Loading...
Loading...
Anthropic’s Mythos Preview, tested in Project Glasswing and evaluated by Cloudflare across 50+ internal repositories, shows a major advance in security-focused LLMs: the model can stitch low-level findings into multi-step exploit chains and produce working proofs by iterating compile-and-run cycles. Cloudflare’s real-world trials produced useful, prioritized reports but exposed high false-positive rates, hallucination risks, and the need for human review, strict guardrails, logging, and least-privilege access.

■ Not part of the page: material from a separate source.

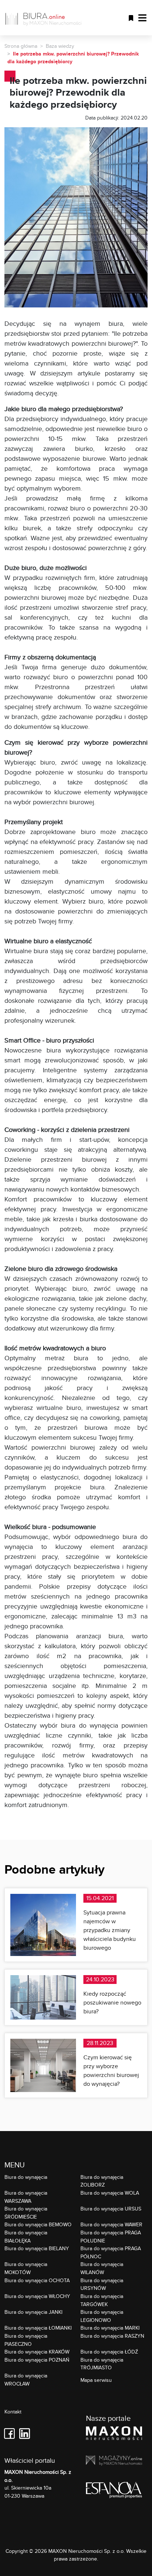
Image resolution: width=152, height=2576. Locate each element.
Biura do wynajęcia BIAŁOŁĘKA (25, 2236)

Testers also observed emergent refusals that complicate legitimate research. Together these reports indicate significant defensive benefits alongside serious operational, safety, and governance trade-offs for integrating powerful automated auditors at scale.
Powerful code-audit LLMs like Mythos can scale vulnerability discovery and produce actionable exploit proofs, changing how security teams prioritize fixes. Tech professionals must weigh efficiency gains against elevated false positives, safety risks, and governance demands when deploying automated auditors.

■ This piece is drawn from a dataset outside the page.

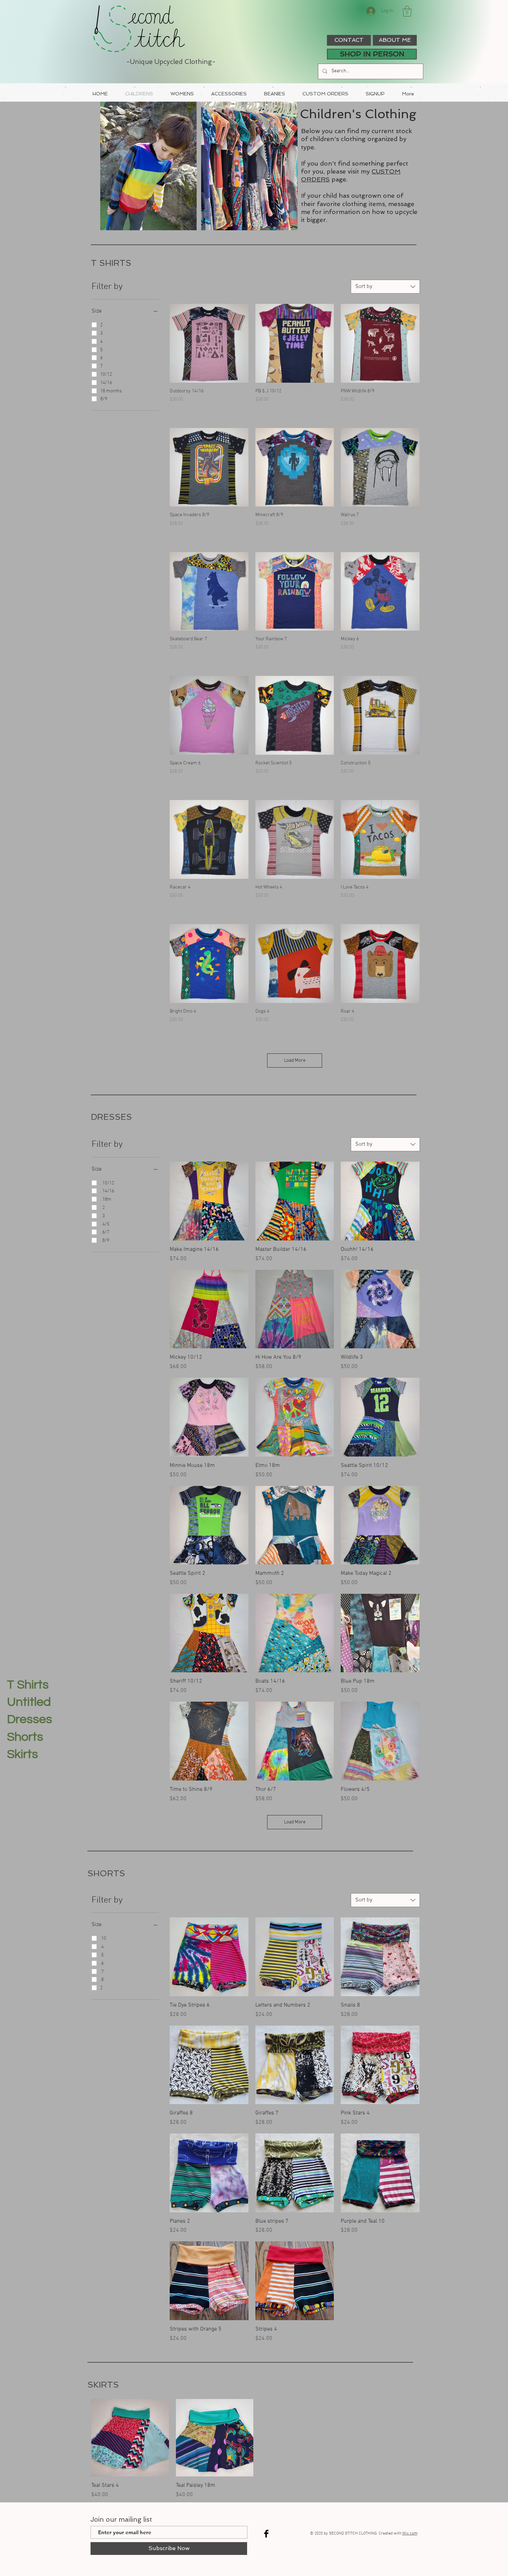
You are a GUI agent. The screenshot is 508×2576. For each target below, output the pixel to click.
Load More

Dossier last updated: 2026-05-22 19:58:14
Anthropic reports that Project Glasswing partners using its new Mythos Preview model have discovered over ten thousand high- or critical-severity vulnerabilities in essential open-source and infrastructure software within a month, dramatically accelerating bug-finding rates. Major partners such as Cloudflare found thousands of bugs (including hundreds of high/critical) and external testers — the UK’s AI Security Institute, Mozilla, XBOW, and academic benchmarks ExploitBench/ExploitGym — all reported Mythos Preview outperformed prior models and conventional tooling. Anthropic says verification, coordinated disclosure, and patching are now the bottlenecks, and it will withhold full technical details until patches are widely deployed. The update signals a step-change in AI-assisted offensive and defensive cybersecurity capabilities and raises operational and disclosure challenges for the industry.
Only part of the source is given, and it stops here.